En contrepartie, pour payer tes cours et ton apprentissage, tu bosses pour lui. Au départ, tu fais un petit job de guetteur. On l'a traité de taré la première fois qu'il l'a suggéré, mais t'as la chance d'entendre avant de voir. Alors tu sais quand quelqu'un arrive avant même qu'il soit dans ton champ de vision. Ça te permet de fuir, toi, et aux autres de se préparer à intervenir. T'as convaincu très rapidement sa petite bande. Tu n'as pas su tout de suite ce qu'ils faisaient jusqu'à ce que tu comprennes qu'il s'agissait d'un cambriolage, mais tu t'en fichais. Après tout, les riches en veulent trop, pourquoi ne pas redistribuer ? Chacun pour soi.

Petit à petit on t'inclue dans les coups, on te fait comprendre que t'es indispensable. Et dans ton cœur d'adolescent abandonné, ça fait échos. Tu te prêtes au jeu avec plaisir. Tu guettes, suggère des entrées plus précises, donne des plans. T'as quinze piges mais t'as l'impression d'être enfin avec des gens qui te jaugent à ta juste valeur. Pas comme un gosse.
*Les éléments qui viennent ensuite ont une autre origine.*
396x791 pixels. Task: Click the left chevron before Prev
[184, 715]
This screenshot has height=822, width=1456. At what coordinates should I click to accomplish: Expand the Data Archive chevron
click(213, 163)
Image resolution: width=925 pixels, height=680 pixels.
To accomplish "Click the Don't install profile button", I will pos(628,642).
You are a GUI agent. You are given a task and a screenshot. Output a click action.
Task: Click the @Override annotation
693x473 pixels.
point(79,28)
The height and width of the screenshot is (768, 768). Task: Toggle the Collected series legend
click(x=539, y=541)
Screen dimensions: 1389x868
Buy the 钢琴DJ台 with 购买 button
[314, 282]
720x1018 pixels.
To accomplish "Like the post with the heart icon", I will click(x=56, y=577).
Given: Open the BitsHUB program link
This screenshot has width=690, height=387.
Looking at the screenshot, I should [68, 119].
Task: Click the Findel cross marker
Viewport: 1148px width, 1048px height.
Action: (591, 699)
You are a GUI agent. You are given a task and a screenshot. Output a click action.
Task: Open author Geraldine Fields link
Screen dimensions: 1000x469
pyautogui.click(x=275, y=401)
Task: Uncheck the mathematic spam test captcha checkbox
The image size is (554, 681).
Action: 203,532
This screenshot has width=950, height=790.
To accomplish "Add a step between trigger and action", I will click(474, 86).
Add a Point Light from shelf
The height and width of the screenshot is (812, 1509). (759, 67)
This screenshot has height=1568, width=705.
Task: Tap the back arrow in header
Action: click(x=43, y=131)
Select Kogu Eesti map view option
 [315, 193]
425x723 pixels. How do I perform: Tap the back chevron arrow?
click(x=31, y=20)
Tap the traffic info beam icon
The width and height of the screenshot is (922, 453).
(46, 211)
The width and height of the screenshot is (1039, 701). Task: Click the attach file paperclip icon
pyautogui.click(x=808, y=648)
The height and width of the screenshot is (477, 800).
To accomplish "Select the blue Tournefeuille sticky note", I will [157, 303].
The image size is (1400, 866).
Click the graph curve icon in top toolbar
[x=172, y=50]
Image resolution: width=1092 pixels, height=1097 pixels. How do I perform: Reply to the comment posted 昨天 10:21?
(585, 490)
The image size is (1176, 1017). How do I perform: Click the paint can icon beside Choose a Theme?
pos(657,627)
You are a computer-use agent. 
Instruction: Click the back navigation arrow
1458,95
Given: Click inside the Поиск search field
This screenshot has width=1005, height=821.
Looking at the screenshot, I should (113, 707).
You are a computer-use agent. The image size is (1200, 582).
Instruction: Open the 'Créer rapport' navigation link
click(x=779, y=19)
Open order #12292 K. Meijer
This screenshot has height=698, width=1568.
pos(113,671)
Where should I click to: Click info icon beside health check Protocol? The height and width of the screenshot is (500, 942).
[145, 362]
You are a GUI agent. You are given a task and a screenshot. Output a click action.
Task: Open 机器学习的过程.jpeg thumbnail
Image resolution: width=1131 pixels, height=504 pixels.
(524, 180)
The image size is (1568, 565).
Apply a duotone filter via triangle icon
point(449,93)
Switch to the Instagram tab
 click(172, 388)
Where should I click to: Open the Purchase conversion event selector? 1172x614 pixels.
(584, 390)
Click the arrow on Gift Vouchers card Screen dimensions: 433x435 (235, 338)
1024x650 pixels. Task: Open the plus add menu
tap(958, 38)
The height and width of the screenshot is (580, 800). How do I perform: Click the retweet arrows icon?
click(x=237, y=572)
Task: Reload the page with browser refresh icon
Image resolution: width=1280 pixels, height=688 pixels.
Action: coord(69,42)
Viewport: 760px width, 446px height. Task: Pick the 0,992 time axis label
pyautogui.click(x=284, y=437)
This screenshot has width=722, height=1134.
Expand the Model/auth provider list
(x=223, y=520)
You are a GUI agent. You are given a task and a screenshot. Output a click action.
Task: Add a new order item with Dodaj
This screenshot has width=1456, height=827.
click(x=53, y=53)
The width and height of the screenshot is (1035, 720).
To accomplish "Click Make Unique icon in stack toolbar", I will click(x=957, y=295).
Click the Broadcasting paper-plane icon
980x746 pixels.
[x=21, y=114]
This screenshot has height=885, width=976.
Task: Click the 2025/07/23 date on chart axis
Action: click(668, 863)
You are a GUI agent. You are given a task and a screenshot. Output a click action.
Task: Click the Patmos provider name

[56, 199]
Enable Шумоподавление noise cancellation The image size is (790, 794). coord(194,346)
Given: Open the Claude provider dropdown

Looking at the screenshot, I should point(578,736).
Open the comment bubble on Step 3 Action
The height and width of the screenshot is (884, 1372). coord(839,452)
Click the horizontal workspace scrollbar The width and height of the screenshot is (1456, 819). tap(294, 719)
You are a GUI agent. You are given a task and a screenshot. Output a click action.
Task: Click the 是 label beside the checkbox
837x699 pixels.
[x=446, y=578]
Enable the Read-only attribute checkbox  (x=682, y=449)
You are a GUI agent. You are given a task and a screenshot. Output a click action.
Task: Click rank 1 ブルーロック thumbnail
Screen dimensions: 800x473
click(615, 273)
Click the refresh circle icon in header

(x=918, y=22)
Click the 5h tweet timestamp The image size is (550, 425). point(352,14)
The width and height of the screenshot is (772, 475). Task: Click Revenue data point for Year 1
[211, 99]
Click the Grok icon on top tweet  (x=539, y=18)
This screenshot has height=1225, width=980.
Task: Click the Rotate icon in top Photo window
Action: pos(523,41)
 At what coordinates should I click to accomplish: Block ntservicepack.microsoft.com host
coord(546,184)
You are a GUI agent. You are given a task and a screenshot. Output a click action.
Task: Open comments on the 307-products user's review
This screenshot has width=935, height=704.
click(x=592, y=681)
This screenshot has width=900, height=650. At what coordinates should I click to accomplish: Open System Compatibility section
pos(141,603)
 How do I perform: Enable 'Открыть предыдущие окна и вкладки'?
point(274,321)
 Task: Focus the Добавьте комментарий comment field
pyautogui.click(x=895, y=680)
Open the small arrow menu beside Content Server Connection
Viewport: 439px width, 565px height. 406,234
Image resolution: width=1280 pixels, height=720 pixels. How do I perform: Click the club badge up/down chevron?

Et puis, l'année suivante, c'est Tori qui débarque à l'orphelinat. T'as la réputation du bad boy, de celui qu'il ne faut pas approcher. Mais elle s'en fiche, elle est de ces filles qui pensent pouvoir changer un homme. Au départ, tu la repousses, tu ne comprends pas ce qu'elle attend de toi. Et tu n'as pas envie de t'encombrer d'une nana. Pourtant, elle sait aussi trouver des mots qui vont toucher les parties de ton âme qui sont brisées. Une douceur différente qui te parle différemment mais autant que les mots de Fíthel. Tu te laisses peu à peu sombrer dans cette relation qui ne t'adoucit pas, au contraire. Tu joues aux adolescents qui veulent montrer qu'ils sont les plus forts. Tu fais le coq, Tori est tienne et personne n'a le droit de l'approcher. Tu es jaloux, encore plus désagréable parfois et tu t'échines encore à te disputer avec le Père Melchior lorsqu'il vous surprend, de nombreuses fois, bien trop proche pour des adolescents.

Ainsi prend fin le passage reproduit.